На качелях XX века - Несмеянов Александр Николаевич. Страница 41
На следующее утро у гостиницы нас ждала знакомая машина из посольства. По мере удаления от центральных районов Лондона картина существенно менялась. Исчезли исторические ансамбли зданий и фешенебельные здания и появились однообразно застроенные улицы предместья. Эта застройка каменными двухэтажными жилыми домами с палисадниками превосходна, но удручающе однообразна. По-моему, свое жилье можно узнать, только заглянув внутрь дома через окно или по посадкам в палисаднике. Наконец многокилометровая улица предместья кончилась, и мы на пути в Оксфорд. Здесь начинается починка дороги и объезды, которые страшно задерживают нас. Шофер рассказывает то, что ему известно о строениях и владениях, которые мы проезжаем, например об имениях Мальборо, предков Черчилля.

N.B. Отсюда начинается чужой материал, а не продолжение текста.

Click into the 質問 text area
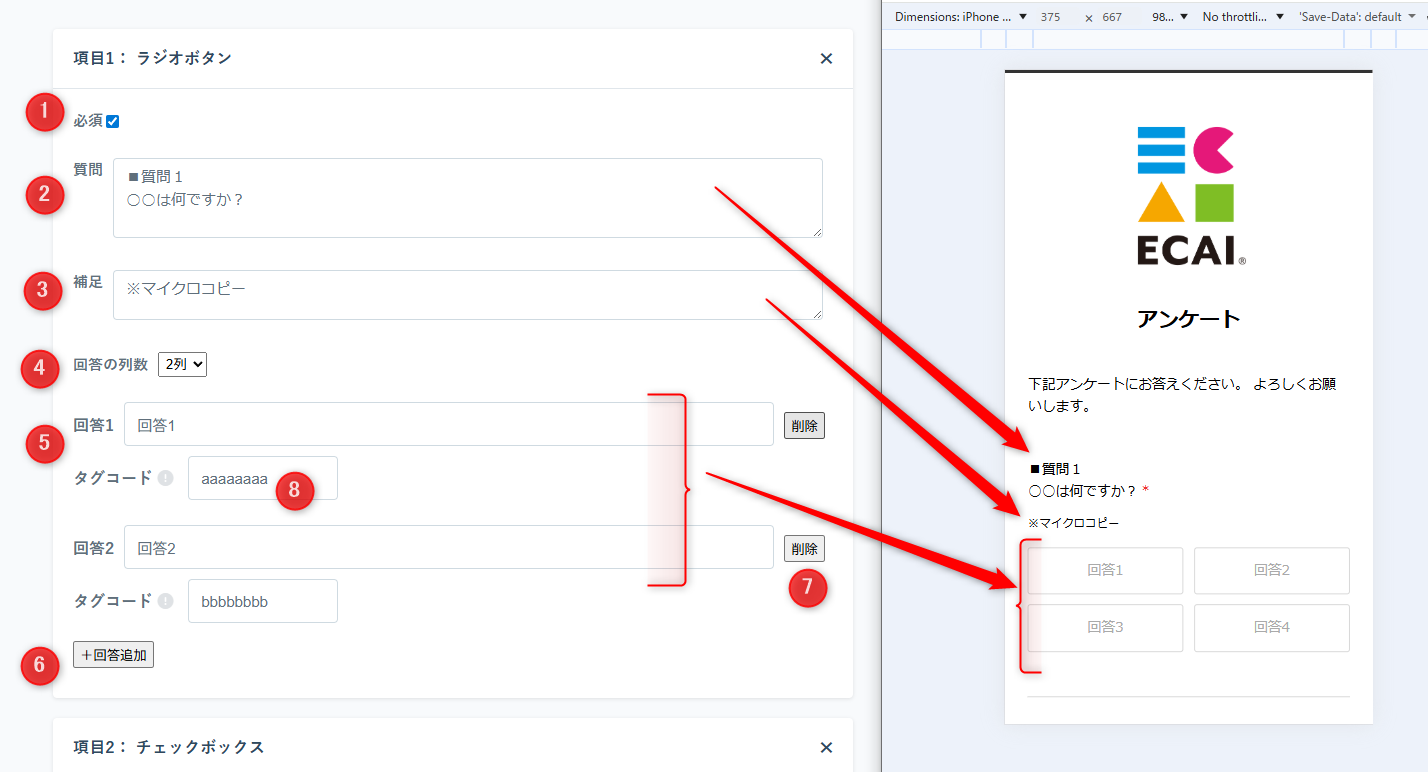 tap(467, 198)
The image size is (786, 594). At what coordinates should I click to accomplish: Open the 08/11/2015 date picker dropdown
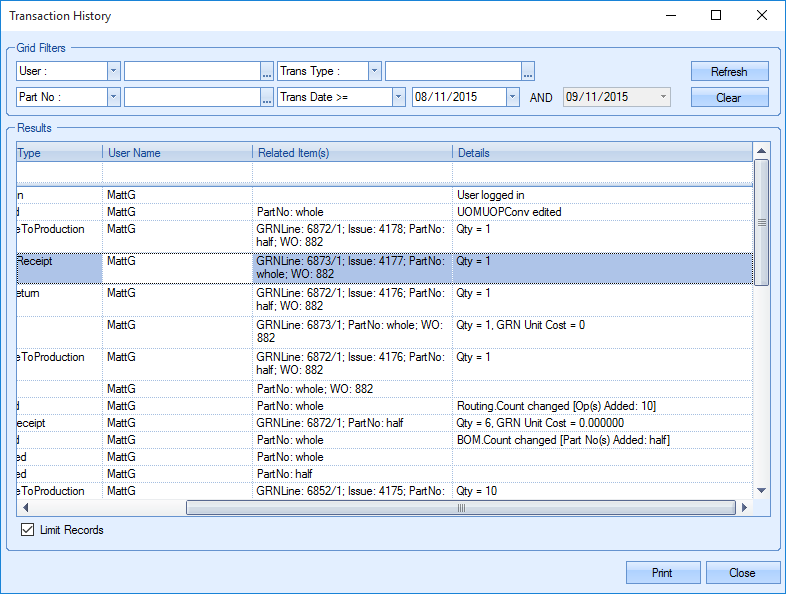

Наконец Оксфорд. Уже 12 часов. Подъезжаем к лабораторному корпусу. Уотерс встречает нас снаружи в состоянии некоторой растерянности. Я представляю ему моих спутников. На лице его растерянность не уменьшается. Он дает нам понять, что уже время ленча, что он нас не ожидал так поздно. Мы извиняемся и ссылаемся на объезды и всякие задержки. Тогда он приглашает нас к ленчу. Благодарим и следуем за ним в его коттедж. Он проводит нас в столовую и представляет жене, и я представляю моих спутников. Затем жена удаляется на кухню. Через короткое время появляется ленч в виде кастрюльки с куском вареного мяса и небольшой порции вареной картошки и моркови. Когда хозяйка раскладывает ленч по тарелкам, я прошу ее дать мне только овощи. За едой стараюсь беседовать. Химические темы здесь не подходят. Ими займемся после, в лаборатории. Узнаю, что мадам Уотерс впервые видит русских. Спрашиваю, можно ли нас принять за англичан. Говорит, что Агеева можно, а меня нет. Расспрашивает об СССР. После ленча, попрощавшись с хозяйкой, идем в лабораторное здание.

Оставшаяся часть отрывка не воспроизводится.